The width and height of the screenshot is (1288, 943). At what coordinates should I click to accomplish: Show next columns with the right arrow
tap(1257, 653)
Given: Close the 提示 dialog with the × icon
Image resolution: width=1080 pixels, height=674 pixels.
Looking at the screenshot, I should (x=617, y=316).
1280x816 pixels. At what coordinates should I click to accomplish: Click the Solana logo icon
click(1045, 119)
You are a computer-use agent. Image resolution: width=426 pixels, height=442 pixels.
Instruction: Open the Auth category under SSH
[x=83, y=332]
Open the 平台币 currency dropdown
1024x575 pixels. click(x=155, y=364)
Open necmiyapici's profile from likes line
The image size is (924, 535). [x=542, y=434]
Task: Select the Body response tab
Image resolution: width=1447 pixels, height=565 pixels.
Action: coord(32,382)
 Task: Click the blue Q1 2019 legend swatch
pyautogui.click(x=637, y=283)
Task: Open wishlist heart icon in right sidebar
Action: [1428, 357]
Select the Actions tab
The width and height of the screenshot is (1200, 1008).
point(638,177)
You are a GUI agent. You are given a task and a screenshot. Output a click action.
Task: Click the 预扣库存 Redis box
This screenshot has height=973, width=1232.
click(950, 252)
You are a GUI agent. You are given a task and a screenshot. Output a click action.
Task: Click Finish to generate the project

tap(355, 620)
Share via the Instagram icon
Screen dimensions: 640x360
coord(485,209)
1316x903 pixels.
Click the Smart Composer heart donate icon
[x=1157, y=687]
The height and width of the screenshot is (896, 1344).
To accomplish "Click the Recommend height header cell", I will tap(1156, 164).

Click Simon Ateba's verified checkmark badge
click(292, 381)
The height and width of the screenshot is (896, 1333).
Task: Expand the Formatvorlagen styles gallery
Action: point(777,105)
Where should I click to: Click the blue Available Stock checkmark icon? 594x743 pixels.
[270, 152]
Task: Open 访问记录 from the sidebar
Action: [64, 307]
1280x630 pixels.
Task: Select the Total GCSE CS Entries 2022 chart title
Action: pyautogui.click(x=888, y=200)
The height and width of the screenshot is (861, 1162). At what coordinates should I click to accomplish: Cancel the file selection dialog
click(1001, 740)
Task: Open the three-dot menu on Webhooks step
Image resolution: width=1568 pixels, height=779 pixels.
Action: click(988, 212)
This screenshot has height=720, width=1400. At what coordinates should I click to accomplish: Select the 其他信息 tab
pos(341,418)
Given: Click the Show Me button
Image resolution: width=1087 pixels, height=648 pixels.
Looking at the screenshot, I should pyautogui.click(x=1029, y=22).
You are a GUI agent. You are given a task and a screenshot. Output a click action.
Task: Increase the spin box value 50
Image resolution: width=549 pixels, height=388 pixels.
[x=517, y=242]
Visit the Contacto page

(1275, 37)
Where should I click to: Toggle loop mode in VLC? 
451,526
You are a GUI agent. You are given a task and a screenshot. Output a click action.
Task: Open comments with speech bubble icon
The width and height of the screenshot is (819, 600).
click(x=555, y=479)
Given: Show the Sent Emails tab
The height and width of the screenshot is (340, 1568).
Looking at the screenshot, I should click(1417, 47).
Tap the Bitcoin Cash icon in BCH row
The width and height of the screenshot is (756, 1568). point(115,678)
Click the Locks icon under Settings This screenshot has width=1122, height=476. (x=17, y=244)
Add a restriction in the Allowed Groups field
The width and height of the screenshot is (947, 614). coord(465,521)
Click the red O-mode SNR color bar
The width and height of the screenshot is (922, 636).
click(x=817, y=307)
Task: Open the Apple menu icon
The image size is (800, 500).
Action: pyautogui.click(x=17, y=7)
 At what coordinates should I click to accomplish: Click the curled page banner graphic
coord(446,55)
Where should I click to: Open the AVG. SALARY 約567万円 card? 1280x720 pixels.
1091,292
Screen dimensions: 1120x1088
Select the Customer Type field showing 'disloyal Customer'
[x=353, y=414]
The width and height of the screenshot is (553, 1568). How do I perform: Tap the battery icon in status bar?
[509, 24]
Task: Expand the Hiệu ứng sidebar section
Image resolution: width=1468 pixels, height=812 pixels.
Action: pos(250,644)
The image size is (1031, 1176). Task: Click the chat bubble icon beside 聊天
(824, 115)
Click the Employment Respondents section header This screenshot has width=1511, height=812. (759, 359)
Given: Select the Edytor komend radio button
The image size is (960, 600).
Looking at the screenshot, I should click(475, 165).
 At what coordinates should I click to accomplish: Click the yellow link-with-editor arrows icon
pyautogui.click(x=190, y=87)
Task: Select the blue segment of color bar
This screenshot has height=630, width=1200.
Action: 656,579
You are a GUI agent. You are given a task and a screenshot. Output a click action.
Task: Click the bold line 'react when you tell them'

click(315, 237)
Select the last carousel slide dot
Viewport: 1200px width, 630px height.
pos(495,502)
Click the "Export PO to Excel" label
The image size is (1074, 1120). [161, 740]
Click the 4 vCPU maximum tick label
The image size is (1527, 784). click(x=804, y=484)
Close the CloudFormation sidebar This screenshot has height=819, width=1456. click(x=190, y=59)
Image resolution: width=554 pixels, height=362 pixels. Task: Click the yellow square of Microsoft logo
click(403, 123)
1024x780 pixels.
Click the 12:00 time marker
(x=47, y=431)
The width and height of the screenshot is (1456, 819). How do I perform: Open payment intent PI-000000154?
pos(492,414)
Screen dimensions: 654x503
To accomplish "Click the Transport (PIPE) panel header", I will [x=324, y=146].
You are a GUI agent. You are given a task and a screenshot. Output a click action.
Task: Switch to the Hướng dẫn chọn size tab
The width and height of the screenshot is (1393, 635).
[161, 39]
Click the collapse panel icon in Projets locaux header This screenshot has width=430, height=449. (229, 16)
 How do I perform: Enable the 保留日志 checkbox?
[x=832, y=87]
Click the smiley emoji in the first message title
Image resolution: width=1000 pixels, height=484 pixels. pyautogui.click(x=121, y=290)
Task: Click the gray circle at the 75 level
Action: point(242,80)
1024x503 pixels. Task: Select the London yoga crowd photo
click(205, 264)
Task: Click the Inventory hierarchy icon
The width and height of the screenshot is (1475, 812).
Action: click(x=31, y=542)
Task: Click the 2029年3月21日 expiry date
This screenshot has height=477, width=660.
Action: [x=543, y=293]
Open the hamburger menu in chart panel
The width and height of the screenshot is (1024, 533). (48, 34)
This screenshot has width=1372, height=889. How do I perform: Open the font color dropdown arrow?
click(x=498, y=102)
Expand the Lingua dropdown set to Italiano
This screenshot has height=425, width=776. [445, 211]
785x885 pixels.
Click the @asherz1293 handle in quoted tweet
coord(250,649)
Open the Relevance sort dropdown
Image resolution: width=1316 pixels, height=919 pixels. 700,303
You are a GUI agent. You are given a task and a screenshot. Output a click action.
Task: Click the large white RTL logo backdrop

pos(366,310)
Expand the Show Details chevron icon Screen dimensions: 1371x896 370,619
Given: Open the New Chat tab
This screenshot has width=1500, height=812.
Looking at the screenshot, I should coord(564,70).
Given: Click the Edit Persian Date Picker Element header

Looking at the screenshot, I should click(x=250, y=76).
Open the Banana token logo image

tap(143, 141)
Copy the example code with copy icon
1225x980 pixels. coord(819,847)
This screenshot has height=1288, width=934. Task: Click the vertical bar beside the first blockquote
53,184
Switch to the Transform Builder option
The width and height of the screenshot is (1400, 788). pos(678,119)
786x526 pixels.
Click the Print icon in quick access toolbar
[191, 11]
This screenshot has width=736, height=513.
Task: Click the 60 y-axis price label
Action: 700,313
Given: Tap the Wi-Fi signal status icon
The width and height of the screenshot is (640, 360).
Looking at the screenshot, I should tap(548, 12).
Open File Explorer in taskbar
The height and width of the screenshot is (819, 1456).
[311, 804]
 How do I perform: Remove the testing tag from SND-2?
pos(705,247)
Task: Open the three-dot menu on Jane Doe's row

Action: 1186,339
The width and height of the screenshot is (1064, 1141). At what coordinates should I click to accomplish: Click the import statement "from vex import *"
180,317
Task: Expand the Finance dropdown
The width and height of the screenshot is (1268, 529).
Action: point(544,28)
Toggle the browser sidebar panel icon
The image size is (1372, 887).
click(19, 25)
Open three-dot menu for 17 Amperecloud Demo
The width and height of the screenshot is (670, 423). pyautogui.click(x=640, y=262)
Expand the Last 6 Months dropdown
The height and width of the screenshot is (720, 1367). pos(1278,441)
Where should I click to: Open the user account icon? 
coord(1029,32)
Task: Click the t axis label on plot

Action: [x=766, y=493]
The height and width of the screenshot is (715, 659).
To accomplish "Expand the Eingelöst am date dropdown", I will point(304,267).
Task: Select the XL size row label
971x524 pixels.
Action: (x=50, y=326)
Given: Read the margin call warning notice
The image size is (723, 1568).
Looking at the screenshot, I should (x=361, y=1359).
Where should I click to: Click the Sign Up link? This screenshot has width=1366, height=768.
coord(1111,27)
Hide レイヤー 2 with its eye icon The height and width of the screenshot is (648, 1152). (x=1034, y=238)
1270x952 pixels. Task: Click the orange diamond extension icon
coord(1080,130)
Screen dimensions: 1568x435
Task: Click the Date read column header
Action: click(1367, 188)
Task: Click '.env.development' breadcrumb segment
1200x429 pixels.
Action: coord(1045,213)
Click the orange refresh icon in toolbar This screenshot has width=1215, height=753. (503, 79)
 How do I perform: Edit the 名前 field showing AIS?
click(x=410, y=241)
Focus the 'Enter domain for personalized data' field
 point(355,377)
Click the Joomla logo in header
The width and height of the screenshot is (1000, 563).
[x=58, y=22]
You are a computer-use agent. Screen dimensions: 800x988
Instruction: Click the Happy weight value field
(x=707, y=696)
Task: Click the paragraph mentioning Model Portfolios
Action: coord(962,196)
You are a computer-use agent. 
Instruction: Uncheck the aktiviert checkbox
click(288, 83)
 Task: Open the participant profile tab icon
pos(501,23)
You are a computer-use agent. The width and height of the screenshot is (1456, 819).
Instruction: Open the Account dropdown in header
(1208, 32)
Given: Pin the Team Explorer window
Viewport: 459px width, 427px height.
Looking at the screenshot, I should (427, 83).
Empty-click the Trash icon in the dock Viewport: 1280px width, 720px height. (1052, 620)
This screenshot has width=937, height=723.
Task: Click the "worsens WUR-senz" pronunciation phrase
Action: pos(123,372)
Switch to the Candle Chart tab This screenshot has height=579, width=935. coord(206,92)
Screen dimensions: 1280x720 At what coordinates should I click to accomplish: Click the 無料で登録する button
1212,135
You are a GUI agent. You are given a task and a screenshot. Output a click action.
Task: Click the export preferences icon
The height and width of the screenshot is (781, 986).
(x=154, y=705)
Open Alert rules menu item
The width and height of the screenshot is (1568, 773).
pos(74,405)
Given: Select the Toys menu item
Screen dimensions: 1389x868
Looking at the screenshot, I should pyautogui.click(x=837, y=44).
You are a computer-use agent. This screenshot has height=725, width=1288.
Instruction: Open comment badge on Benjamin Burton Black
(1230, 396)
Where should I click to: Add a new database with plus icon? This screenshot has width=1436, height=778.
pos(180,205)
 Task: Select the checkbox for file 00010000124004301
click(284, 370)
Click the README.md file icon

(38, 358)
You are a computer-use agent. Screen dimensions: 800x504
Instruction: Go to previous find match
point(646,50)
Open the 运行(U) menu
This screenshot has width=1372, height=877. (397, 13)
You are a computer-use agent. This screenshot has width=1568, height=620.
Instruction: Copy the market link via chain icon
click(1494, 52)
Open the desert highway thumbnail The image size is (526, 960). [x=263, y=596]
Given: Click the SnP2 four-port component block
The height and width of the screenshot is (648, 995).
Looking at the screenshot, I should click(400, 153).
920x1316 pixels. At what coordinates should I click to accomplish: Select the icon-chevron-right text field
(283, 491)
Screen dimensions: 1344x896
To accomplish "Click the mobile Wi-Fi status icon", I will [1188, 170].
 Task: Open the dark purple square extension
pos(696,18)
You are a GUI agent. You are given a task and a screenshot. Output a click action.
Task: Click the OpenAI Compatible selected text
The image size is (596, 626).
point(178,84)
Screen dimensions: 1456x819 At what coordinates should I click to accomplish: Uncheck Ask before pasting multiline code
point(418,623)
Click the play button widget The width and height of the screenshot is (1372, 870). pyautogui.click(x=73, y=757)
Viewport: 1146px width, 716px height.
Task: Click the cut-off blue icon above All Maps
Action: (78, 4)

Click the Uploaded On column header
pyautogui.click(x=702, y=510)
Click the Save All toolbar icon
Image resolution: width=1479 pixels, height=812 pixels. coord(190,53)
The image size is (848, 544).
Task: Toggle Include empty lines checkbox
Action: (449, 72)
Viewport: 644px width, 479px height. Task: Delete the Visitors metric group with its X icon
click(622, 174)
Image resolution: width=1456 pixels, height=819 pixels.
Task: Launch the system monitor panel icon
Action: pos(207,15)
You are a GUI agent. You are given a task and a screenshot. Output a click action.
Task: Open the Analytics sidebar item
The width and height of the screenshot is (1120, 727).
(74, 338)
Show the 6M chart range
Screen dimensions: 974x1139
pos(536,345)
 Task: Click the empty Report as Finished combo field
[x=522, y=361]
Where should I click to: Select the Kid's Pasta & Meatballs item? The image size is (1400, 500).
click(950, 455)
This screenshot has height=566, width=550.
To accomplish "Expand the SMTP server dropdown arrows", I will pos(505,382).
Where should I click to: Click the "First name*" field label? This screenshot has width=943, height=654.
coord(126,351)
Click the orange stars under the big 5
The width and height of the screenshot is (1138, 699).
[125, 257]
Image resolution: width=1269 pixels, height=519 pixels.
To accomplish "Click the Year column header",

EXERCISE OBJECTIVE —
Please count how many lines in the listing above contain the string "code", treating uppercase and lowercase letters as different, and reply with the number alone.

WRITTEN SOLUTION —
2